All you need to do is install two free components inside your network. The first one is the authentication and authorization server (AAS). It should be reachable over the Internet through the HTTPS protocol. All it does is implementing a couple of mechanisms that wire your Pincette domain in the cloud to your internal LDAP server, e.g. Active Directory, which remains invisible on the Internet.

The simplest authentication mechanism is basic authentication. When a client issues a request using this method the credentials are checked by Pincette's authenticator by accessing a fixed protected URL on the AAS. The authentication server in turn checks the credentials with the LDAP server. When this succeeds the credentials were fine.

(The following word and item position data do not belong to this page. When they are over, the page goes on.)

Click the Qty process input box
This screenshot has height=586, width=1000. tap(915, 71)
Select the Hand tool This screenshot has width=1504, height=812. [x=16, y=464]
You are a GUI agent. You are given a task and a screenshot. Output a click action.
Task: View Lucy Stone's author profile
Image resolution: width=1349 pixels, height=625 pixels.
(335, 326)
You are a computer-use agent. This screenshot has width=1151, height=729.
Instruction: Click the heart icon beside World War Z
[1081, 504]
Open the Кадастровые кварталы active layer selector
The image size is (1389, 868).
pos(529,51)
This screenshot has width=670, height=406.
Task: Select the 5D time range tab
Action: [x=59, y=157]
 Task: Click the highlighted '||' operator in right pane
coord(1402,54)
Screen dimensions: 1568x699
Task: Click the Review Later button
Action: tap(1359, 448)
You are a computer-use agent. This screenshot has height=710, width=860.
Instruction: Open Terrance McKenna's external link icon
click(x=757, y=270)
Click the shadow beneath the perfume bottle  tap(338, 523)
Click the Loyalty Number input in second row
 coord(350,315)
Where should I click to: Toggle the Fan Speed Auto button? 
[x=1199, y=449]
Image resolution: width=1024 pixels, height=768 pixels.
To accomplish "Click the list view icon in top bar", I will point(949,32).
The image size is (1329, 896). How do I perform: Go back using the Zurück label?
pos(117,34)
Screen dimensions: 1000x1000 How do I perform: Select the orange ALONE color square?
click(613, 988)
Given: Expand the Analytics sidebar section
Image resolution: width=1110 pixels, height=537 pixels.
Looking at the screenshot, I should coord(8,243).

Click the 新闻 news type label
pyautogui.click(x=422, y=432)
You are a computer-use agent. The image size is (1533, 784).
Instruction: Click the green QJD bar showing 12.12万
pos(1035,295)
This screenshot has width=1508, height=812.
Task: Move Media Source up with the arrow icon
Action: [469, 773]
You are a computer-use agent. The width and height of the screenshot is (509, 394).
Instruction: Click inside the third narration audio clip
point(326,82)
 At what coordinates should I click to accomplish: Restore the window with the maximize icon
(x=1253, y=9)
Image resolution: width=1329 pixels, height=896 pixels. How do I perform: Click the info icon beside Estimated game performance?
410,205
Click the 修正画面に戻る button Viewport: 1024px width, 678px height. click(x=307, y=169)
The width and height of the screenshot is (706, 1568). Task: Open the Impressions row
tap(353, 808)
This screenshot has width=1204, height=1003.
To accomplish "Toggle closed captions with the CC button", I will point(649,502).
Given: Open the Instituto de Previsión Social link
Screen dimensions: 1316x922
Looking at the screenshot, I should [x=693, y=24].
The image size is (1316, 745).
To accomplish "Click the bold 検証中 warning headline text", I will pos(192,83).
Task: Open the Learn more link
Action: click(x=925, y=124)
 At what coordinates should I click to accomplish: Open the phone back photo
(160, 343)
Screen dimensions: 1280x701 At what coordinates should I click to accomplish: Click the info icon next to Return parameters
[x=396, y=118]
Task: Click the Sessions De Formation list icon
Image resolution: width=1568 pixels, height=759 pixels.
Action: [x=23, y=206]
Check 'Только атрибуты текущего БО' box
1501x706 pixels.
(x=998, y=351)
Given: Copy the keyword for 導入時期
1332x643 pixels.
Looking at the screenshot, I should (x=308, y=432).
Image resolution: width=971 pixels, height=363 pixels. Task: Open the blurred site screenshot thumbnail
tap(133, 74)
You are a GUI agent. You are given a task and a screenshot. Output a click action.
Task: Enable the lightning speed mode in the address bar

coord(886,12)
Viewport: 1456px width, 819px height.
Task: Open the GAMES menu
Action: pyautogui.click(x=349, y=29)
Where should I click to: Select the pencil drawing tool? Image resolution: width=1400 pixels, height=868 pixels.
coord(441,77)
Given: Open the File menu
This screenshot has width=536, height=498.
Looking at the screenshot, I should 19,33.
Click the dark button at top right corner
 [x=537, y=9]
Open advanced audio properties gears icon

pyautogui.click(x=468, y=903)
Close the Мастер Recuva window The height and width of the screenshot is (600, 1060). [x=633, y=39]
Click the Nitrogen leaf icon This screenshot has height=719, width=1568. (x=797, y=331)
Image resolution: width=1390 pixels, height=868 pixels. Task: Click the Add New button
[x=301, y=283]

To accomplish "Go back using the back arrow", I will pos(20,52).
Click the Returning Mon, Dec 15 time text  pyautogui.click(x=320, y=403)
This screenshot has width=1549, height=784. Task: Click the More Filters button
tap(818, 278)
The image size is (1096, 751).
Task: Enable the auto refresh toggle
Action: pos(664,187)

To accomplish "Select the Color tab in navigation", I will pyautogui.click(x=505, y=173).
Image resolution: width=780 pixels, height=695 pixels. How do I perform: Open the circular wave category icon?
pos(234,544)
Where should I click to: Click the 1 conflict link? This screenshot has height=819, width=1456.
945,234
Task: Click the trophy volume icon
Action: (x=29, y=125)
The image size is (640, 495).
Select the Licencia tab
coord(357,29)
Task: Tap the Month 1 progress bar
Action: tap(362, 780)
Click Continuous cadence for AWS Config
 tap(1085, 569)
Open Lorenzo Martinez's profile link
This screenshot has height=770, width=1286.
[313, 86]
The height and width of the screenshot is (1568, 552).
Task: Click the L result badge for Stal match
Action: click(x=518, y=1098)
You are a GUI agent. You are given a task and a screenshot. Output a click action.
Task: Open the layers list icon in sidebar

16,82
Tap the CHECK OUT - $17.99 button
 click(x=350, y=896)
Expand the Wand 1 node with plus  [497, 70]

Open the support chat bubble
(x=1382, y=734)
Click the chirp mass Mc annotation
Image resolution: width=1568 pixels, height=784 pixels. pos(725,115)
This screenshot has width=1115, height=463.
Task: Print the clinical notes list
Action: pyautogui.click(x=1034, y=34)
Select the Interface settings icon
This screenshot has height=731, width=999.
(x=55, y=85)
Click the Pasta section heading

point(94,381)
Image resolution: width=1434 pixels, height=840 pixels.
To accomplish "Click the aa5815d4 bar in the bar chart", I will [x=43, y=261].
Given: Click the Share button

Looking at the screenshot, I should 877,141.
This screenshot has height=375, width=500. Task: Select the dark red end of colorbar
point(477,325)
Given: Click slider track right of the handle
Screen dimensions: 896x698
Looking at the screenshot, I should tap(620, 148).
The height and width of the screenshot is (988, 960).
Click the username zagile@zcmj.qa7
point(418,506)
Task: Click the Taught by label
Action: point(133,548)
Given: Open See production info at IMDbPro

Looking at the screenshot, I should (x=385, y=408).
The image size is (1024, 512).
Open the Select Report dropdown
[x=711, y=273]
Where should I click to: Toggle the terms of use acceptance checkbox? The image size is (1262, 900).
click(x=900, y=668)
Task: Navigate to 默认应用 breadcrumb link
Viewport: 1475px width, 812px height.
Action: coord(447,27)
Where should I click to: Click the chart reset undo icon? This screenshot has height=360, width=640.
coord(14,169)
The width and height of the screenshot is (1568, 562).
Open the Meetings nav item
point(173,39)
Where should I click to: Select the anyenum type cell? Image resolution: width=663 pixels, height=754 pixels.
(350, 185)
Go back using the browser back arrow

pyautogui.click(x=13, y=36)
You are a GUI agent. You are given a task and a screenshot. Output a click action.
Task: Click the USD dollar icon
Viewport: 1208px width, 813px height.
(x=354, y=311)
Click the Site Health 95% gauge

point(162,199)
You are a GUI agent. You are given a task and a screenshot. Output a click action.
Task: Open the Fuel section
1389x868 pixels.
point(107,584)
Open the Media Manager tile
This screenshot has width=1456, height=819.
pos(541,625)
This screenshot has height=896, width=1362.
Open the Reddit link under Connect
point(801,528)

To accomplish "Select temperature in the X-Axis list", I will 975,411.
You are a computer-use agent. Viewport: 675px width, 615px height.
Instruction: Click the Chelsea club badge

A second mechanism uses OAuth 2.0. When the client issues a request for a protected Pincette resource with no credentials at all, Pincette's authenticator will act as an OAuth 2.0 client to the AAS. It will in fact ask permission to request the user's username, which is a web-service that is incorporated in the AAS. This will trigger a login sequence at the latter. When the username service could be called successfully Pincette's authenticator is certain about the identity of the user. It will then start tracking the user and use the obtained access token to re-verify the user regularly.

A third option is to let the client act as an OAuth 2.0 client to the AAS. It will ask for permission to access Pincette on behalf of the user. Pincette's authenticator will see this through the access token that is sent along with each request. It will verify the token with the AAS.

Pincette supports advanced access control lists. Those are expressed in terms of users and groups. The second free component you have to install inside your network is the LDAP synchronization server. You can give it some base addresses in the directory and it will push all the names of groups and users as well as the membership tree to Pincette. Therefore it needs access to the Internet and read-only access to the LDAP server.